Take each line of the entries below that contains "taskbar" and copy it.

----- Study material -----

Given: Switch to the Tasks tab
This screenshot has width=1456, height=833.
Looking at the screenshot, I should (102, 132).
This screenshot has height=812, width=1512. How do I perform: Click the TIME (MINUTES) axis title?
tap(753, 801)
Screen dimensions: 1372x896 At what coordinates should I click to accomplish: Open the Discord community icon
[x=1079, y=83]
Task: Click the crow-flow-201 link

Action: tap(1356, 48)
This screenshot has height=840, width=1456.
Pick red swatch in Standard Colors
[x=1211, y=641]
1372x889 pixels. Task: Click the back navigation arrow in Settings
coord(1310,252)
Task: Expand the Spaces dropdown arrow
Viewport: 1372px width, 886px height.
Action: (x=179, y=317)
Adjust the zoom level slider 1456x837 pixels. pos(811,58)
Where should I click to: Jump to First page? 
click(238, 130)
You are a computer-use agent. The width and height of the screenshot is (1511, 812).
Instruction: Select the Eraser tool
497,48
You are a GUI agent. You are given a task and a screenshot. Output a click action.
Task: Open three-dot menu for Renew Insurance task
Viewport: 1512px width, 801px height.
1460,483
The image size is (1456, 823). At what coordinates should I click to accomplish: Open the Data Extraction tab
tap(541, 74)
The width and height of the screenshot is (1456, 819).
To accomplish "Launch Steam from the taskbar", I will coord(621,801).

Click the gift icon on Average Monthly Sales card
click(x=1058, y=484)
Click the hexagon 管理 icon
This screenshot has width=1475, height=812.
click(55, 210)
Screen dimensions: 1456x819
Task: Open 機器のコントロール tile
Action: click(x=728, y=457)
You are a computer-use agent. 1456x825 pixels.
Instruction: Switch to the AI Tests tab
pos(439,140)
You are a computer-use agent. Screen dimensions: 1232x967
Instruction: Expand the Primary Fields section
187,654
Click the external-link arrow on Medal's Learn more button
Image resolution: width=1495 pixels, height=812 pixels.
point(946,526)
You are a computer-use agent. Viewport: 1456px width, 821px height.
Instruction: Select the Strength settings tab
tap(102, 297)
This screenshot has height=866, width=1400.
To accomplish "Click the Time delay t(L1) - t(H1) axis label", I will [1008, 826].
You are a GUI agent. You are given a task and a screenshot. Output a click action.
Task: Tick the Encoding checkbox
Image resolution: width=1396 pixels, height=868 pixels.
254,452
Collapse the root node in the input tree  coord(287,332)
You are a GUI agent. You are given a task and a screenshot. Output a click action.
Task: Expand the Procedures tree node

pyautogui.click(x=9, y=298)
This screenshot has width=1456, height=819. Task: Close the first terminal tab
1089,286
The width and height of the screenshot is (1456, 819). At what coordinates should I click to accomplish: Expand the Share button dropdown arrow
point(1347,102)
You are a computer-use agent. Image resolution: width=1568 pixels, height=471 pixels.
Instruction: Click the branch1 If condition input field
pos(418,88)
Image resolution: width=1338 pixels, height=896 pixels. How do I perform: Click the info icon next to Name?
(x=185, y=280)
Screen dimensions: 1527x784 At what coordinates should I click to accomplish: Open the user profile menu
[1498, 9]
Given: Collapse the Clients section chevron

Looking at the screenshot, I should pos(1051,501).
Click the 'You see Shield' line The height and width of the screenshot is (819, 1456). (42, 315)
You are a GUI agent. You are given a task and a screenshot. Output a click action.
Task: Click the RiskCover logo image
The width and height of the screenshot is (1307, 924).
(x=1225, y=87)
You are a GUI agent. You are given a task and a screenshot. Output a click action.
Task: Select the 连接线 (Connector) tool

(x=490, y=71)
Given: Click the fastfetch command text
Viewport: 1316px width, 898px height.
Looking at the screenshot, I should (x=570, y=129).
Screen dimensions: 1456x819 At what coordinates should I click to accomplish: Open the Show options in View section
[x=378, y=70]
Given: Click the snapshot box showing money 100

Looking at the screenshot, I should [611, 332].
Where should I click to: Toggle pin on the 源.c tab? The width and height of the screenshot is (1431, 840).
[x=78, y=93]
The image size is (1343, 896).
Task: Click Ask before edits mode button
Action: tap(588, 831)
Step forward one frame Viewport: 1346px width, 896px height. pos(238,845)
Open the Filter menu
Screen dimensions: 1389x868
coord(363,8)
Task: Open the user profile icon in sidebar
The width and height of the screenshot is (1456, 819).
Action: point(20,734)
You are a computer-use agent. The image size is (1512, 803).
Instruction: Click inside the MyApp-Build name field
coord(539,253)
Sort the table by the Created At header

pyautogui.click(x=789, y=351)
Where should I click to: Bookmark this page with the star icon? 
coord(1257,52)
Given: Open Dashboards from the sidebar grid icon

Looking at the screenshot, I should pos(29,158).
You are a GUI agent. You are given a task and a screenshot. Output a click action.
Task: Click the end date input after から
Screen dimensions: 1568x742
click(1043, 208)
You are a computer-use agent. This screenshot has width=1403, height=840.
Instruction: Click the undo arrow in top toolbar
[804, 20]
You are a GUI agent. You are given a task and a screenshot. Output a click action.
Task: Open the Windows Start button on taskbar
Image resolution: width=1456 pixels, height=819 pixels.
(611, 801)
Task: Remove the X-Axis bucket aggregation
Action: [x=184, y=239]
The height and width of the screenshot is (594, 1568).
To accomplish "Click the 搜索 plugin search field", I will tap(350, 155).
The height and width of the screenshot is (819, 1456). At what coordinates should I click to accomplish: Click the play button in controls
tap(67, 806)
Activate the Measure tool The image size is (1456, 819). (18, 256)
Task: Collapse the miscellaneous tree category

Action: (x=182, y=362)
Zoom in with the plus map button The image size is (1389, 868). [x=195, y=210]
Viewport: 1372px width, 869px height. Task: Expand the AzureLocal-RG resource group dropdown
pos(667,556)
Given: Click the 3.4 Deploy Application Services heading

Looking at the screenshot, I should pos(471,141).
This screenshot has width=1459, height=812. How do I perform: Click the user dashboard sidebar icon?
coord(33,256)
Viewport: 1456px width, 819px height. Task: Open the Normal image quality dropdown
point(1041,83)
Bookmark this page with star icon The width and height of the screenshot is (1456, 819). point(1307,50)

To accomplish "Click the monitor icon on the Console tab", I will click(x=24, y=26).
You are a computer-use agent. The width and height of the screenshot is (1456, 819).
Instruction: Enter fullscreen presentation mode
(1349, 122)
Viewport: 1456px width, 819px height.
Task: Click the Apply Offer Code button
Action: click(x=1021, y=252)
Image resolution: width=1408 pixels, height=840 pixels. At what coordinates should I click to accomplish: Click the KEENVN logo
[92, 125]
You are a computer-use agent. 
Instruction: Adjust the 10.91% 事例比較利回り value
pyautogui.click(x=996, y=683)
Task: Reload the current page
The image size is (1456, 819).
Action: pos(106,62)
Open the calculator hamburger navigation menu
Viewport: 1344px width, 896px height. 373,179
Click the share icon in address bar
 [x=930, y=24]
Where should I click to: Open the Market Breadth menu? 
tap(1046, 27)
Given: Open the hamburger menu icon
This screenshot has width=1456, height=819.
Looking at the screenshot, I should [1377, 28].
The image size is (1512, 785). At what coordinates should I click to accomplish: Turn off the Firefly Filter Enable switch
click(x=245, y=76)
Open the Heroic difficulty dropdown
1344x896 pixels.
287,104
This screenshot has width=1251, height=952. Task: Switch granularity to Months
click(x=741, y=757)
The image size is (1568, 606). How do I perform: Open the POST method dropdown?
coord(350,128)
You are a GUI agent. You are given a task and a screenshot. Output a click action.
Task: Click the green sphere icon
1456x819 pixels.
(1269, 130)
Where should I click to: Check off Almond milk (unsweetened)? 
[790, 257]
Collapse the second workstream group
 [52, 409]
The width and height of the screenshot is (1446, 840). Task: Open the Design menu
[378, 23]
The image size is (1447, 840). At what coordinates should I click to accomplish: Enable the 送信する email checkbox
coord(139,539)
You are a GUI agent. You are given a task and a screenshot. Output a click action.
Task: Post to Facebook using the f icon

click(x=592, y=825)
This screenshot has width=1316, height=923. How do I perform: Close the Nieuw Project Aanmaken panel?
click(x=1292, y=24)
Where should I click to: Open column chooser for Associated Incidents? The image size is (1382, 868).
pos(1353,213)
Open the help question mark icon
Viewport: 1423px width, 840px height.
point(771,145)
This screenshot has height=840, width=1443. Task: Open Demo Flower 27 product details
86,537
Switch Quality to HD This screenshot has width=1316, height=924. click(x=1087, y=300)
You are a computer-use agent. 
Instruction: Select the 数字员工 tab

-----

◆ **Task solution**
To accomplish "Launch Steam from the taskbar", I will coord(621,801).
Task: Open the Windows Start button on taskbar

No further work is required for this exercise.